Fußgängerzone in Münster: Warum der umstrittene Plan jetzt scheitert

Eine große Gruppe von Menschen marschiert auf einer Straße in Hong Kong, hält Protestschilder und hat Bäume und glasummantelte Gebäude auf der rechten Seite und Fahrzeuge auf der linken Seite.

Fußgängerzone in Münster: Warum der umstrittene Plan jetzt scheitert

Ein aktueller Vorschlag, einen Teil der Wilhelm-Bockelmann-Straße in Münster zur Fußgängerzone umzuwandeln, hat eine kontroverse Debatte ausgelöst. Die SPD-Fraktion hatte die Maßnahme vorgeschlagen, um das Gastronomieangebot im Freien zu fördern und die Lebensqualität zu verbessern – doch Unternehmergegenwehr ließ nicht lange auf sich warten. Nach massiver Kritik scheint der Plan nun vorerst vom Tisch zu sein.

Die Diskussion entstand im Rahmen der Veranstaltung „Wirtschaft trifft Politik“, organisiert von der Aktionsgemeinschaft Münster (AGM). Unternehmerinnen, Unternehmer und lokale Politiker tauschten sich dort über Grundsteuern und Strategien zur Belebung der Innenstadt aus. Wernhard Helms veranschaulichte die Problematik mit Fotos von leerstehenden Läden entlang der Wilhelm-Bockelmann-Straße und betonte, dass mehr Kundschaft statt Verkehrseinschränkungen nötig sei.

Die SPD wollte einen Abschnitt der Straße für Autos sperren, um Platz für Fußgänger und Außenbestuhlung zu schaffen. Doch die Wirtschaft lehnte ab: Eine solche Maßnahme werde keine zusätzlichen Käufer anlocken, hieß es. AGM-Vorsitzende Maria Plaschka kritisierte den Vorschlag als unausgereift und monierte, dass wichtige Akteure nicht einbezogen worden seien. Zudem verwies sie auf die Herausforderungen der Stadtentwicklungspläne angesichts knapper werdender Haushaltsmittel.

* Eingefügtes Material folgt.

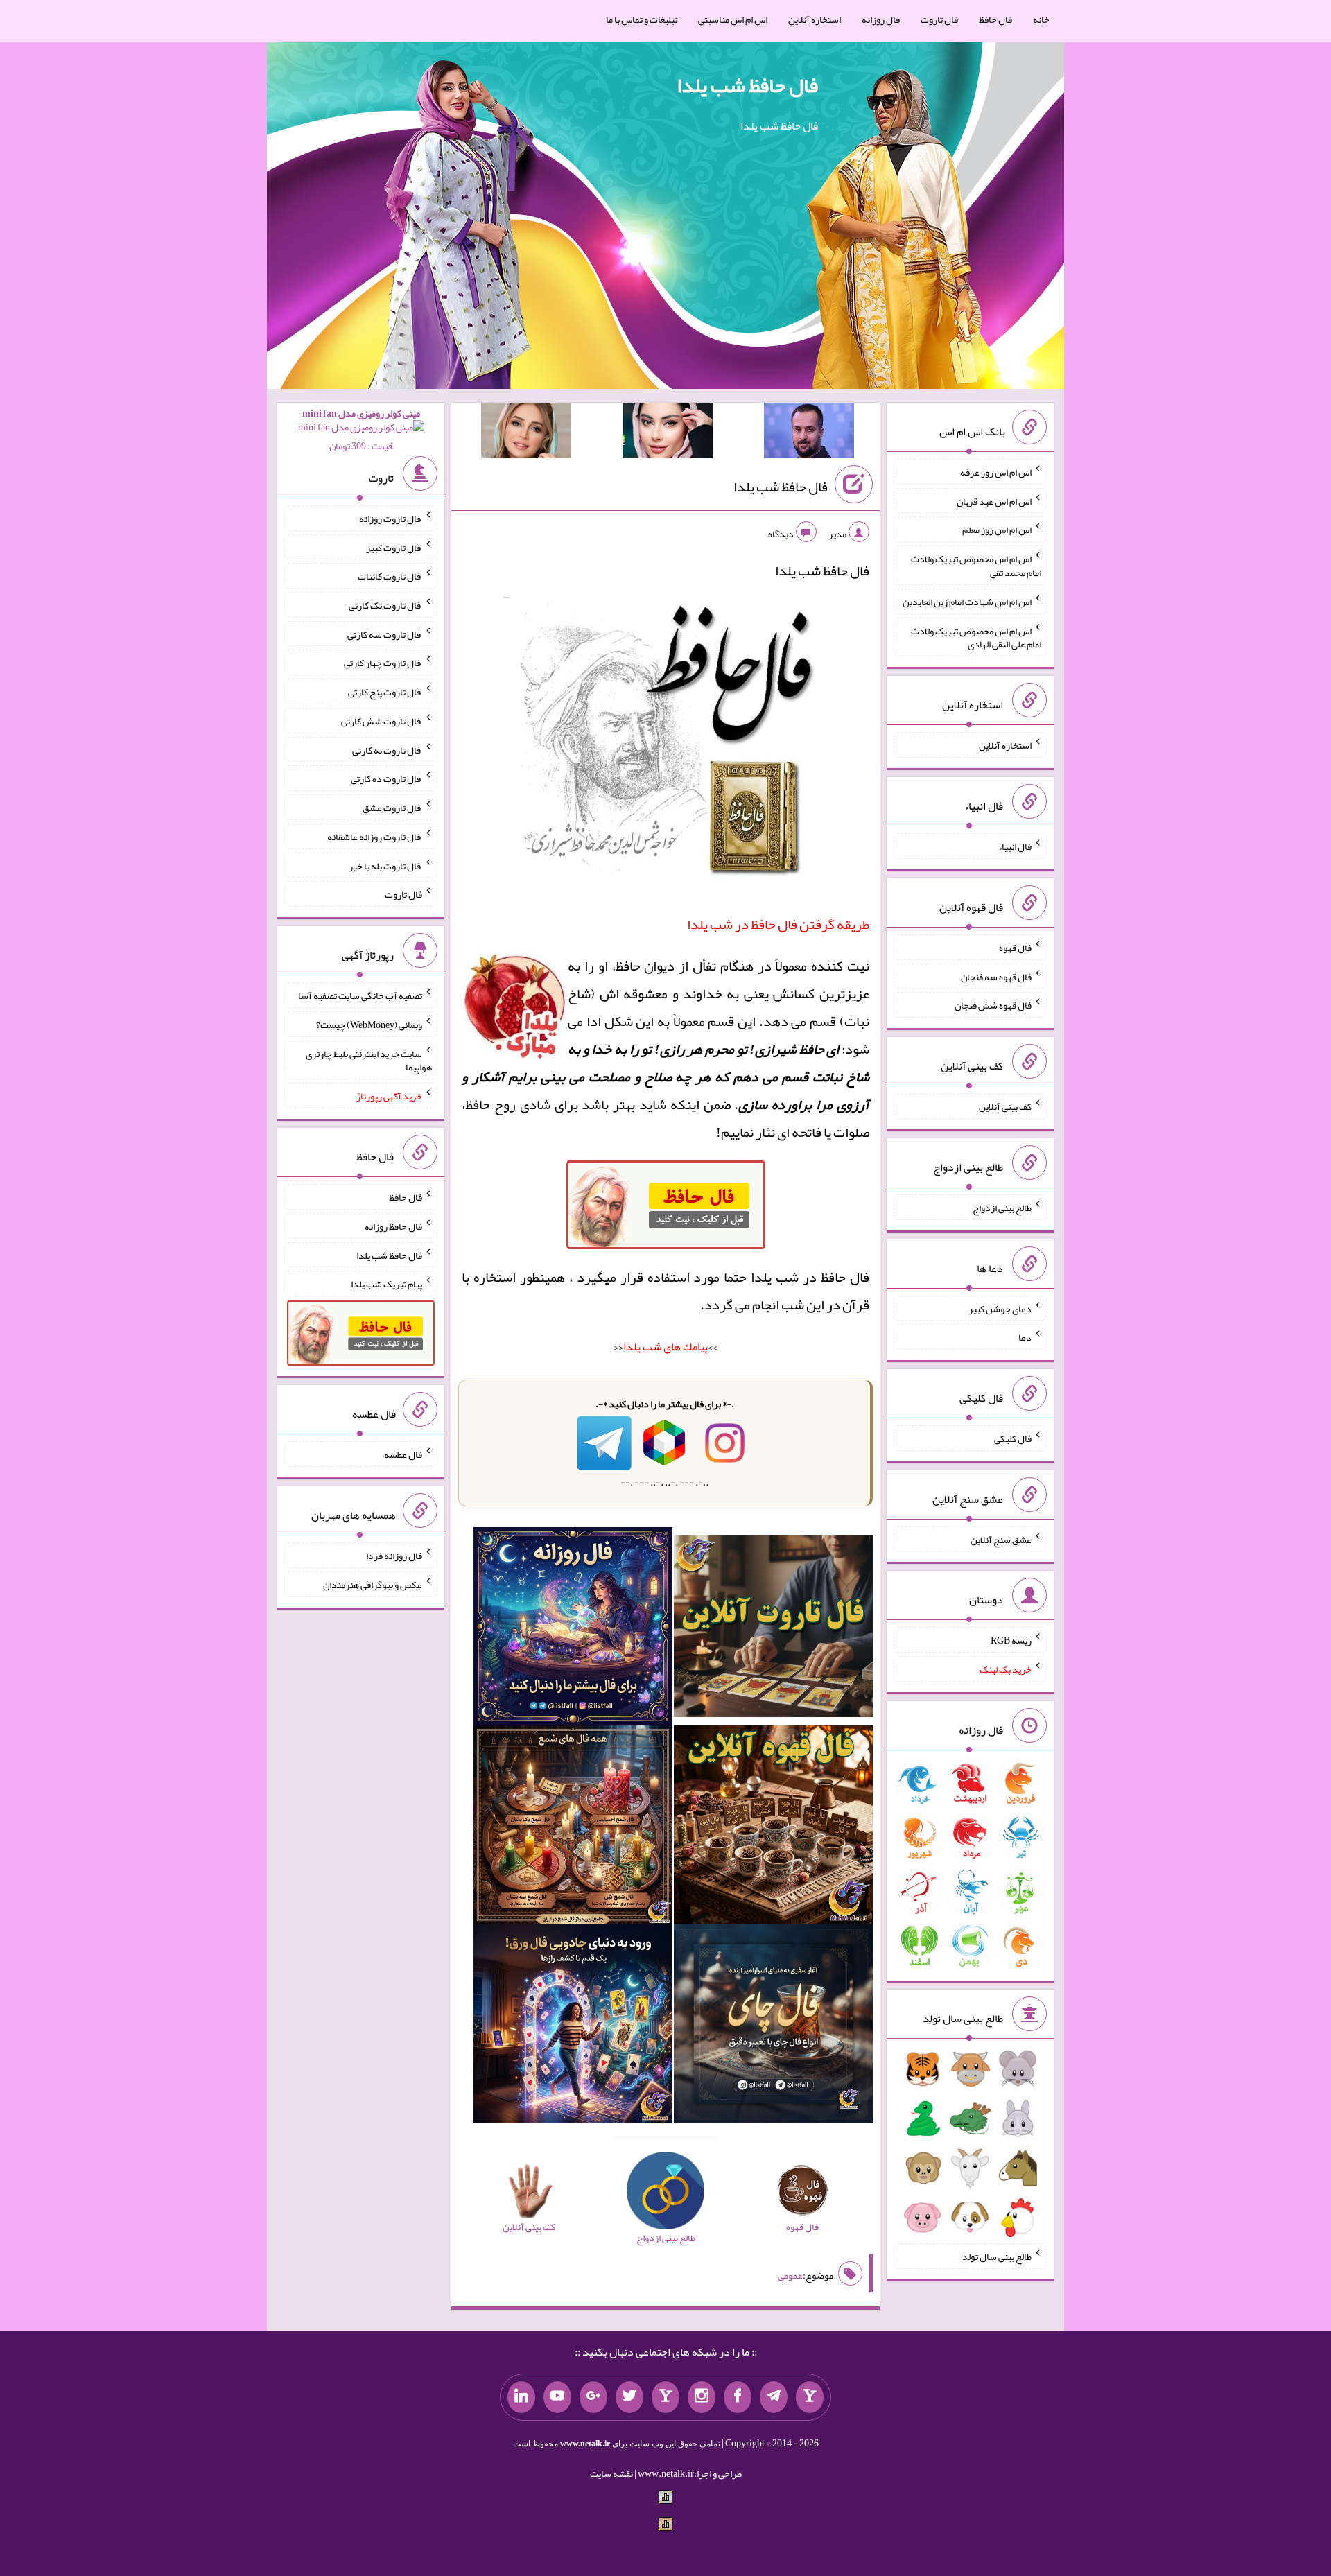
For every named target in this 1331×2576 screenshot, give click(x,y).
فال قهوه (1015, 947)
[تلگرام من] (774, 2397)
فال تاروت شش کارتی (381, 721)
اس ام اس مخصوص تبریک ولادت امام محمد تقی (976, 565)
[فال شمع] (572, 1828)
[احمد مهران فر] (809, 433)
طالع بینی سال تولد (997, 2256)
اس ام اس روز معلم (997, 529)
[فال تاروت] (773, 1629)
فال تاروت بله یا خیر (385, 865)
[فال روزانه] (572, 1629)
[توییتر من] (629, 2397)
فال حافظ (995, 19)
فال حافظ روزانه (393, 1226)
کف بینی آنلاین (1005, 1106)
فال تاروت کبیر (394, 547)
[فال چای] (773, 2027)
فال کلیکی (1013, 1438)
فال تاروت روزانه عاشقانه (374, 836)
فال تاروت (939, 19)
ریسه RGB (1011, 1640)
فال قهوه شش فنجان (993, 1005)
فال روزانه (881, 19)
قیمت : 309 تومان (361, 429)
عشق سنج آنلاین (1001, 1539)
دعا (1025, 1337)
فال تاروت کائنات (390, 576)
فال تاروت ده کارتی (386, 778)
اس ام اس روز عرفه (996, 472)
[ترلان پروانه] (668, 433)
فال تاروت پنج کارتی (385, 692)
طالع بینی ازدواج (1002, 1207)
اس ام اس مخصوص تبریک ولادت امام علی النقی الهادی (976, 637)
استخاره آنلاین (814, 19)
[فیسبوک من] (737, 2397)
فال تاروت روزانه (390, 518)
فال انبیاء (1015, 846)
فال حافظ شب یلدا (747, 85)
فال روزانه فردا (394, 1555)
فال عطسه (403, 1454)
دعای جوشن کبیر (1000, 1308)
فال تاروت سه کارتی (384, 633)
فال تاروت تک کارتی (385, 605)
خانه (1041, 19)
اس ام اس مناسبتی (732, 19)
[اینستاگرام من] (701, 2397)
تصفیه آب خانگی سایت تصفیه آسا (360, 995)
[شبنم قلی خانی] (526, 433)
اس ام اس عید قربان (994, 500)
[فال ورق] (572, 2027)
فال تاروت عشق (392, 807)
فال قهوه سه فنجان (996, 976)
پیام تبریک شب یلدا (386, 1284)
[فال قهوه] (773, 1828)
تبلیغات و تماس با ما (641, 19)
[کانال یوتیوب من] (557, 2397)
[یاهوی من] (810, 2397)
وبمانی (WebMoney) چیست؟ (369, 1024)
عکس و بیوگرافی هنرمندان (372, 1584)
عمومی (790, 2275)
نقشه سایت (611, 2473)
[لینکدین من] (521, 2397)
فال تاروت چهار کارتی (383, 662)
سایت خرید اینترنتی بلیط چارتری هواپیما (369, 1060)
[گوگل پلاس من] (593, 2397)
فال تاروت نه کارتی (387, 749)
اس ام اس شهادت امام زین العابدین (967, 601)
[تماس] (665, 2397)
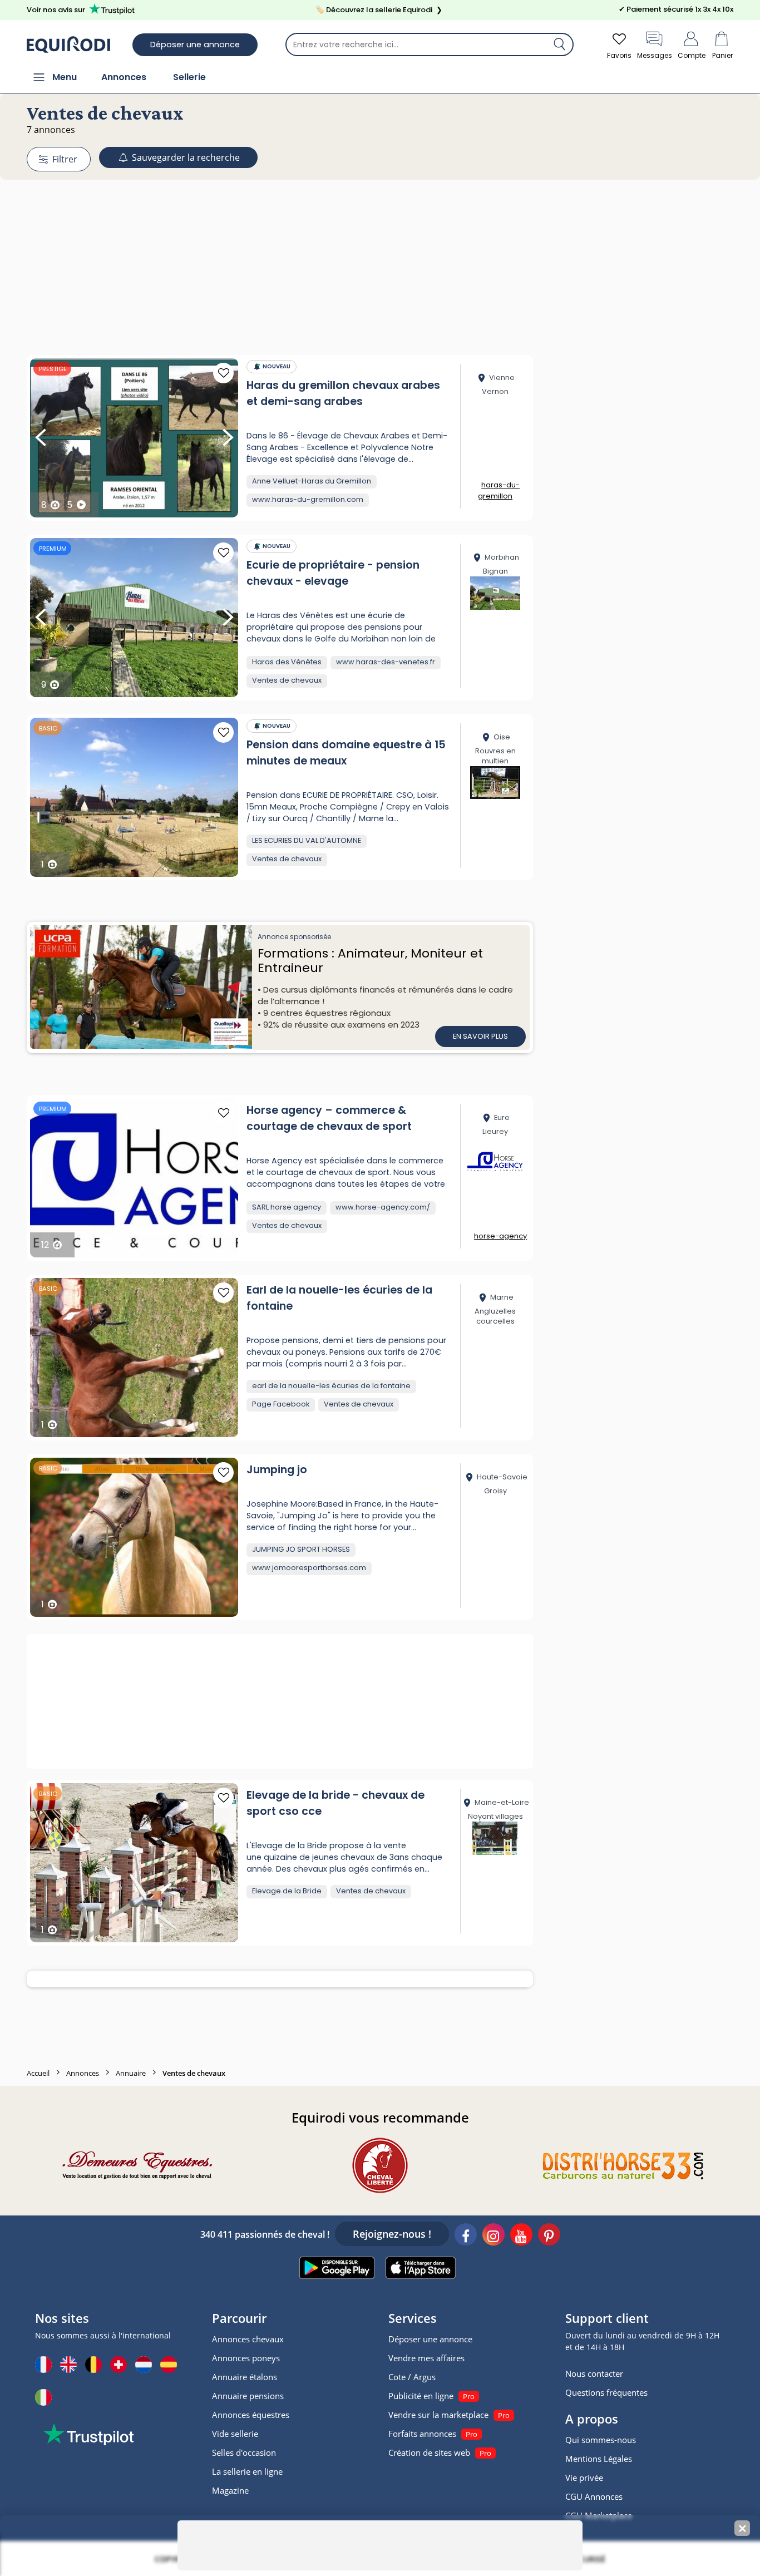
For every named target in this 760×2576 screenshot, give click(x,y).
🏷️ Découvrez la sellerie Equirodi (378, 9)
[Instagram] (493, 2236)
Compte (691, 55)
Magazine (230, 2490)
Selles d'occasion (244, 2452)
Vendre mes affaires (426, 2357)
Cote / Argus (412, 2376)
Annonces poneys (246, 2357)
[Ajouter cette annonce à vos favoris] (223, 373)
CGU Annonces (594, 2496)
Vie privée (584, 2477)
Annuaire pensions (248, 2395)
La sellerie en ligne (247, 2471)
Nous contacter (594, 2373)
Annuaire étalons (244, 2376)
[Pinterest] (549, 2236)
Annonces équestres (250, 2414)
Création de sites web (429, 2452)
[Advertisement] (380, 246)
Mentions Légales (598, 2458)
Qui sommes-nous (600, 2439)
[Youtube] (521, 2236)
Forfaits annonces (422, 2433)
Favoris (619, 55)
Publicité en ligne (420, 2395)
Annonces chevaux (248, 2339)
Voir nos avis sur (56, 9)
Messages (654, 55)
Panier (722, 55)
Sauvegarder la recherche (185, 157)
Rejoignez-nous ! (392, 2234)
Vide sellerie (235, 2433)
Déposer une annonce (195, 44)
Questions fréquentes (606, 2392)
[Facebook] (466, 2236)
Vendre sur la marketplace (438, 2414)
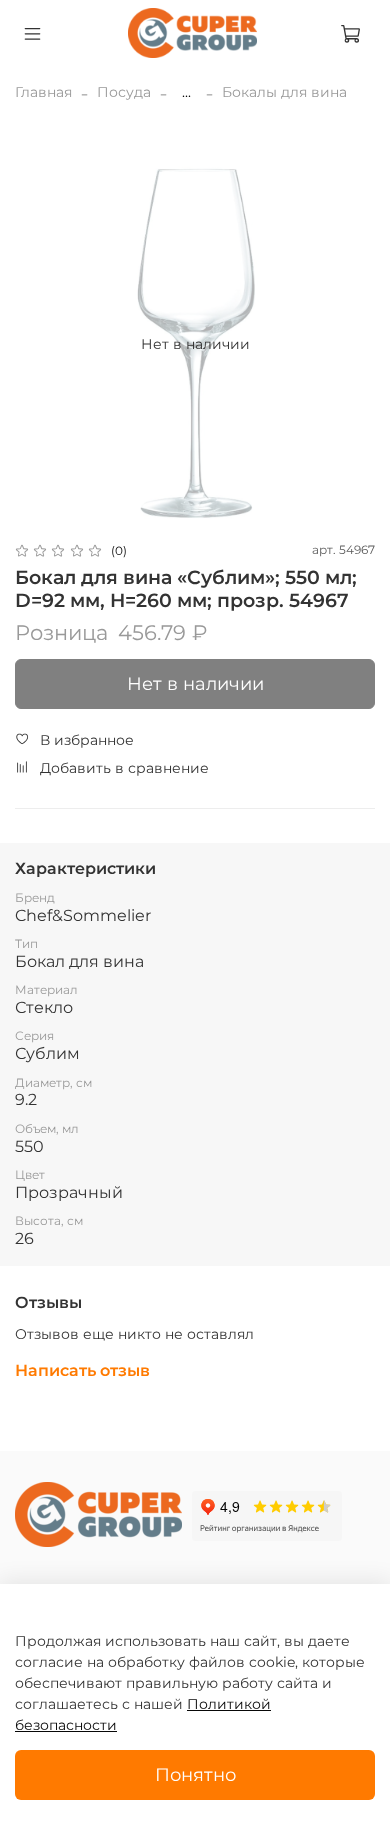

Als Reaktion kündigte der SPD-Politiker Marco Tews an, den Antrag zurückzuziehen. Er betonte, dass es nie die Absicht gewesen sei, der Wirtschaft zu schaden. Die AGM schlug stattdessen einen anderen Weg vor: einen Förderfonds, der neuen Einzelhändlern die Miete für die ersten Monate übernimmt.

Trotz der besorgniserregenden Leerstände brachte die Veranstaltung immerhin einen neuen Dialog zwischen Wirtschaft und Politik in Gang. Mit dem gescheiterten Fußgängerzonen-Projekt rückt nun die AGM-Initiative zur Mietkostenübernahme in den Fokus. Die Diskussion über die Zukunft der Münsteraner Innenstadt geht weiter – konkrete Beschlüsse stehen jedoch noch aus.